The average director in a defined contribution pension plan receives a contribution from the sponsoring company worth 19 per cent of salary. The figure for the average worker is just 6 per cent. This finding could suggest that even after the retirement of the generation of directors who were in the right place at the right time to benefit from final salary benefits, there will still be a clear divide between the pension haves and have-nots.

Cats that got the cream

Sir Francis MacKay Former chairman, Compass Group

Sir Francis stood down as Compass's chairman earlier this summer, having amassed a pension pot worth £16.1m, enough to buy him an annual income of £830,000. He built up his pension entitlement with an accrual rate of a 30th of final salary for every year of service, twice as fast as the standard rate in final-salary schemes. Compass closed its final-salary scheme to new entrants last year.

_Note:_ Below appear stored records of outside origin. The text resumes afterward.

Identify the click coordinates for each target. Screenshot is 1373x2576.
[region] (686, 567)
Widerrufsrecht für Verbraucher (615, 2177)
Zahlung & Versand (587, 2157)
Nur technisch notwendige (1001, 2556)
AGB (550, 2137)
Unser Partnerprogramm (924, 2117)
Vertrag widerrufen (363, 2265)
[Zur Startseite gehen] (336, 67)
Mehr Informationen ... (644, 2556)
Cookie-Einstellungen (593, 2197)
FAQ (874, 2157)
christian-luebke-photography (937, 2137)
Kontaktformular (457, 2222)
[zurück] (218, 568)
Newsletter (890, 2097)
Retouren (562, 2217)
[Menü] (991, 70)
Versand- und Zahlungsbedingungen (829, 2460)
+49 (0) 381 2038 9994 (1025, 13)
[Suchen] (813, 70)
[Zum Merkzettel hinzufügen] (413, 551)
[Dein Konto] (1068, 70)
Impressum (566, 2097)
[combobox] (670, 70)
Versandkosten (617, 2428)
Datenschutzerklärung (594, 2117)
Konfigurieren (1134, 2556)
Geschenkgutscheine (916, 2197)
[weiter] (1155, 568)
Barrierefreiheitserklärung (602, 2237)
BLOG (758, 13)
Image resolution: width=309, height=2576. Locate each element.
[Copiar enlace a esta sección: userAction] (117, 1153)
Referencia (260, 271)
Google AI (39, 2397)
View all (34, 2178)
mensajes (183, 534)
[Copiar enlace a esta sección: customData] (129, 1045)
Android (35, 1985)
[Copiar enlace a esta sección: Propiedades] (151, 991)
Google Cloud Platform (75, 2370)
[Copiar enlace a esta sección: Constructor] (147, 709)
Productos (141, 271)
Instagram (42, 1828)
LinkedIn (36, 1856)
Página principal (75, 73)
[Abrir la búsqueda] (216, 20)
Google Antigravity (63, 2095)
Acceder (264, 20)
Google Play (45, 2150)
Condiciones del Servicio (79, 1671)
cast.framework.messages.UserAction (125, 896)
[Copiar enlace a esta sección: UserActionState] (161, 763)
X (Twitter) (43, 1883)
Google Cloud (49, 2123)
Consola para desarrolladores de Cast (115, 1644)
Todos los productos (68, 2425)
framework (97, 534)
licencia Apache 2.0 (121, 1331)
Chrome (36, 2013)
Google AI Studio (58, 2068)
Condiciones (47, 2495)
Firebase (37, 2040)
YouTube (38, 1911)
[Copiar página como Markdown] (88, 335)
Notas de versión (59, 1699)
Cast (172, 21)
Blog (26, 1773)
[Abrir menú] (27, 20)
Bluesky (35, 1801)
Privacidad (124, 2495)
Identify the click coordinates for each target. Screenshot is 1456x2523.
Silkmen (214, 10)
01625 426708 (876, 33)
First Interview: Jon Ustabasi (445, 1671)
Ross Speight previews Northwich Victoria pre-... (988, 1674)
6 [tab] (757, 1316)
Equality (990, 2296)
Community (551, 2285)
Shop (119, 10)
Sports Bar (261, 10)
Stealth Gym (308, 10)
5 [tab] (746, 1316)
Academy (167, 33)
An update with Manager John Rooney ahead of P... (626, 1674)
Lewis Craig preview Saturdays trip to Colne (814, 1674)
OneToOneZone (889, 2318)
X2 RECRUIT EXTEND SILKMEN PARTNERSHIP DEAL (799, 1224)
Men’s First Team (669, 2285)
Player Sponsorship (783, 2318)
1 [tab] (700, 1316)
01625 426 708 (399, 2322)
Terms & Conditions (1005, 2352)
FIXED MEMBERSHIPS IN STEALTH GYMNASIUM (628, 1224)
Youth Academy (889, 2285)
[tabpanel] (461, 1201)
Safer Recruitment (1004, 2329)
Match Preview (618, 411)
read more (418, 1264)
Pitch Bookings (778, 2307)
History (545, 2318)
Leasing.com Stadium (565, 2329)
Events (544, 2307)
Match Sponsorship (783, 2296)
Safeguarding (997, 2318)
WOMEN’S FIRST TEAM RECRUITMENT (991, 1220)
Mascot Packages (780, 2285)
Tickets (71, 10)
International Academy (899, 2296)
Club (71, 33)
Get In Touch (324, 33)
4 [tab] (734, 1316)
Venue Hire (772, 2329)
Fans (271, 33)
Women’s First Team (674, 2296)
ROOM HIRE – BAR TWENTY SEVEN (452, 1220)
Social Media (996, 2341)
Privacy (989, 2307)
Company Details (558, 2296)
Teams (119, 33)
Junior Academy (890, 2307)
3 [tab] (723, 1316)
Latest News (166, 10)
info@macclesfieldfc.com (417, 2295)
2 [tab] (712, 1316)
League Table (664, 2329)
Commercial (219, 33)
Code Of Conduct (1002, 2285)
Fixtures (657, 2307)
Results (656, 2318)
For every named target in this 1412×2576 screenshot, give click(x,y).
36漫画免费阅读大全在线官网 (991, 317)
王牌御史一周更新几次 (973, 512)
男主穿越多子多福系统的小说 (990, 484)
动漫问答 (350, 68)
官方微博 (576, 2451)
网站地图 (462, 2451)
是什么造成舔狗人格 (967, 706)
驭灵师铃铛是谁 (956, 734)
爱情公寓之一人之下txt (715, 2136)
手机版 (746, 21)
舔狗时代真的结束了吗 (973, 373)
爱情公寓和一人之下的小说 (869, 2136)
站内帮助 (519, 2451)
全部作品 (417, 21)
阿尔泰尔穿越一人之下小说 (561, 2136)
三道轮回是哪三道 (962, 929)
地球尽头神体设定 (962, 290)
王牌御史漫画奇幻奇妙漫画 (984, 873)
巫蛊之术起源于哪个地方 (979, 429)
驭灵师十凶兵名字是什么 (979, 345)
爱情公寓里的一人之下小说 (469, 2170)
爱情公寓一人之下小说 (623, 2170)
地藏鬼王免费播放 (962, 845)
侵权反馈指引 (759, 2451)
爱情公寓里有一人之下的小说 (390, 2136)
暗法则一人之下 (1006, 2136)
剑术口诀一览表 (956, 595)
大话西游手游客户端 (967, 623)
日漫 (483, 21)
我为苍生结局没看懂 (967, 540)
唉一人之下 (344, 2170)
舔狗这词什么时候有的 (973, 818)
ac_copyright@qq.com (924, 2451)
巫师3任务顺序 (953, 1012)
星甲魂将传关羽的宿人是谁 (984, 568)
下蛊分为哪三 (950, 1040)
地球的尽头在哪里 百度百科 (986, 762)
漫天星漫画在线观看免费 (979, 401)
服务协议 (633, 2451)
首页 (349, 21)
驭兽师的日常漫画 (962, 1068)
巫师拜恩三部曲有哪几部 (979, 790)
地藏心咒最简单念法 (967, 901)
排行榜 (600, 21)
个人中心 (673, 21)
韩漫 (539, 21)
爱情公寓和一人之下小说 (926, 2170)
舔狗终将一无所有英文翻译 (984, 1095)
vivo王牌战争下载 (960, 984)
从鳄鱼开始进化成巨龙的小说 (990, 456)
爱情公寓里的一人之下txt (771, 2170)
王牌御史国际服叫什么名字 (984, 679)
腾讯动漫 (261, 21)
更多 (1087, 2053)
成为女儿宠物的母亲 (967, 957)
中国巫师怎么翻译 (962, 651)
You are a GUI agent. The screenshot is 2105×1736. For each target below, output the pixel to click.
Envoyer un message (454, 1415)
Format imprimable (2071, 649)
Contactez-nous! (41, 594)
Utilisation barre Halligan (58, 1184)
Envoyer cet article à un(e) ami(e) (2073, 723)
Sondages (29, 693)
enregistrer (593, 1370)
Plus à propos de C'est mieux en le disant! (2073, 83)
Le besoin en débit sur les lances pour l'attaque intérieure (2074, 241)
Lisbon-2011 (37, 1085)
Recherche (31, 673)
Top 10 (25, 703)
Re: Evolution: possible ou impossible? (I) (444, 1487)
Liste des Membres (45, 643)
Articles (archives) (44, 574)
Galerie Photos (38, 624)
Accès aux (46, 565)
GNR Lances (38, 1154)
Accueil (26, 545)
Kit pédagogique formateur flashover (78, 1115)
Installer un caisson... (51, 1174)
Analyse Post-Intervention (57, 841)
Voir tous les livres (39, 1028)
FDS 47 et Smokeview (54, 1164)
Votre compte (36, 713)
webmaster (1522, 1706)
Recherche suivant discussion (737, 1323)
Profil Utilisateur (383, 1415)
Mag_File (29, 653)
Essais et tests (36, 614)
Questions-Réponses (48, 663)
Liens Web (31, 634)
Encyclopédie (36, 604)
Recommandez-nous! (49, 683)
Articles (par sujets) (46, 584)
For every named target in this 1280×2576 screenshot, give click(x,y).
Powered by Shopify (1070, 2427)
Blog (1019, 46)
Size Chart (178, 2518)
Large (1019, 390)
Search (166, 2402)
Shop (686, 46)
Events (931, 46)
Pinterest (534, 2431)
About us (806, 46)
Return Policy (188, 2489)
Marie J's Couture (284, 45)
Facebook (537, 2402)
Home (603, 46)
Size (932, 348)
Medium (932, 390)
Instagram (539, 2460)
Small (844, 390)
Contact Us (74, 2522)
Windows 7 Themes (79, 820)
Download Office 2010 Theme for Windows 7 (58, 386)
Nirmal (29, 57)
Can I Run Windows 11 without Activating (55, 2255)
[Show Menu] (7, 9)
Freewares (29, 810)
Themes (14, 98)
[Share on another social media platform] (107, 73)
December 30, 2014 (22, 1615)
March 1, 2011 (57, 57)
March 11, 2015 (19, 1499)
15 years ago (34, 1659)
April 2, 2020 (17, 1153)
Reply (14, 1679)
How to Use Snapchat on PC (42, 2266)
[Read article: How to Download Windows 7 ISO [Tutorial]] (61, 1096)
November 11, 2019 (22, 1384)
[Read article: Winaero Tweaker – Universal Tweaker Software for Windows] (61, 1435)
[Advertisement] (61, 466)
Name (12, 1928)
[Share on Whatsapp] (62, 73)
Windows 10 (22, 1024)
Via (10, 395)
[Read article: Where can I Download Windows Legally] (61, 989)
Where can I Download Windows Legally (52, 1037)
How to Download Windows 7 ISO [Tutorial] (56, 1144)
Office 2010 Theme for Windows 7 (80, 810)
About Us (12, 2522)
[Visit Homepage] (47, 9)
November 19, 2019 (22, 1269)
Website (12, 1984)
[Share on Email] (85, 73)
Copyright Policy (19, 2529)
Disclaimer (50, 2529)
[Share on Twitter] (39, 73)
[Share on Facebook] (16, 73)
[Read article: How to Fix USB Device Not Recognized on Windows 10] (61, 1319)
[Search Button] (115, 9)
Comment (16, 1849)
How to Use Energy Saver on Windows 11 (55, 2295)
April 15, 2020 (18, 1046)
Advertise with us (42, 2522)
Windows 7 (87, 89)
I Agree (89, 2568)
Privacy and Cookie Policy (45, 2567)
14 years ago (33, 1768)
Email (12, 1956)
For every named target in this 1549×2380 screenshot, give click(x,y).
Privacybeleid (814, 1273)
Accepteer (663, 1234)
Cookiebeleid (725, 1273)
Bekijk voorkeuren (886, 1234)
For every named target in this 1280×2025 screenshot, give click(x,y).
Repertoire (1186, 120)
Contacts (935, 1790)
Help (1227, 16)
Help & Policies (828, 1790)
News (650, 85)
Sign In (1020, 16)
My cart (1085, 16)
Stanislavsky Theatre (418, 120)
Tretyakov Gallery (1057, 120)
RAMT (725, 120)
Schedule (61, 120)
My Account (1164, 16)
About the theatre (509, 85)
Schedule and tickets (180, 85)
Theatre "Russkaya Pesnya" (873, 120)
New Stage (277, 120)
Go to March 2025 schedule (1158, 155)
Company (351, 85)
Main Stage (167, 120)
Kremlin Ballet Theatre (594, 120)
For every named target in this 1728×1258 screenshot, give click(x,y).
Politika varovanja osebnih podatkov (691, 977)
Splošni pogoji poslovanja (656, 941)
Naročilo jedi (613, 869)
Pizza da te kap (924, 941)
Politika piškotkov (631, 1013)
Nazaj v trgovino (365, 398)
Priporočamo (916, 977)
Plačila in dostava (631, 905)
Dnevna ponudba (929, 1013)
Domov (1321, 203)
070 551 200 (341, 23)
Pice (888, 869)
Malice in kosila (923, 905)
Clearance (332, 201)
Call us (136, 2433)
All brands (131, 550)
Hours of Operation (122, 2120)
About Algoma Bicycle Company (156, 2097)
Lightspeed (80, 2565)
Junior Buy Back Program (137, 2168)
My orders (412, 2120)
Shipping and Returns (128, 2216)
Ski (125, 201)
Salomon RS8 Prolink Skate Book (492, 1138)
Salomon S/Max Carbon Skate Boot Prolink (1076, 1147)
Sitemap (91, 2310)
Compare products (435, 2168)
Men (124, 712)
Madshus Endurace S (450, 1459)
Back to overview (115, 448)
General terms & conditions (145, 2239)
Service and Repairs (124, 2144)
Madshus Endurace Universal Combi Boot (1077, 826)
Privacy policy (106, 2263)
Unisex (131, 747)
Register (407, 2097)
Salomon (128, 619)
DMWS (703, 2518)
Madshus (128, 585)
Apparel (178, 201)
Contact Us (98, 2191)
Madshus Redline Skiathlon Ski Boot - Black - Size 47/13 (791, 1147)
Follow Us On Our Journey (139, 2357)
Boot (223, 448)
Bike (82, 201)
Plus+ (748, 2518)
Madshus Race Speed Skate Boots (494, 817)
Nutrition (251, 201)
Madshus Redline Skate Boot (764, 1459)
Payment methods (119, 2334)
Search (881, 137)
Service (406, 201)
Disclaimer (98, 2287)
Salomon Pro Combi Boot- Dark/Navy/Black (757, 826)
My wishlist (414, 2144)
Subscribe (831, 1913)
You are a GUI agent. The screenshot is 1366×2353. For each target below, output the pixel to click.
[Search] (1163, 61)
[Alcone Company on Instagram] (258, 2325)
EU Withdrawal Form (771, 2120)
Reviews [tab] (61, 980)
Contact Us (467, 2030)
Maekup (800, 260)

Sir John Sunderland Chairman, Cadbury Schweppes

Sir John's pension fund was worth £15.3m by the end of last year according to Cadbury's latest annual report. However, the company's final salary scheme was closed to new staff in 2001 and a career-average scheme is now on offer. While benefits are still guaranteed, staff in traditional career patterns, whose earnings peak in the run up to retirement, will now receive smaller pensions than under the old scheme.

Sir Julian Horn-Smith Former deputy chief executive, Vodafone

Sir Julian was one of the founders of the telecommunications giant. He resigned as deputy chief executive in February. His pension fund is worth £13.2m. However, while Vodafone, as a relatively young company, has none of the long-term problems faced by pension schemes at employers with ageing workforces and growing numbers of pensioners, it decided to close its final salary scheme to new staff last year.

Sir Tom McKillop Former chief executive, AstraZeneca

Sir Tom stood down as chief executive of Astrazeneca on 1 January after seven years in the top job at the pharmaceuticals company. While in charge, Sir Tom took the decision to close the company's final salary scheme to new entrants, but as an existing member of staff continued to benefit. By the time he left, his pension fund had grown to £12.65m. He was also entitled to retire two years early with no reduction in benefits.

Larry Fish Director, Royal Bank of Scotland

Larry Fish is not only RBS's highest-paid director, he also has the largest accrued pension rights of anyone at the company. His current pension pot would buy him an annual pension of £726,400 according to RBS's latest annual report. Earlier this year, despite announcing annual profits up 19 per cent to £4.5bn, the bank said it would close its final salary pension scheme to new entrants - the deadline for new joiners is 1 October.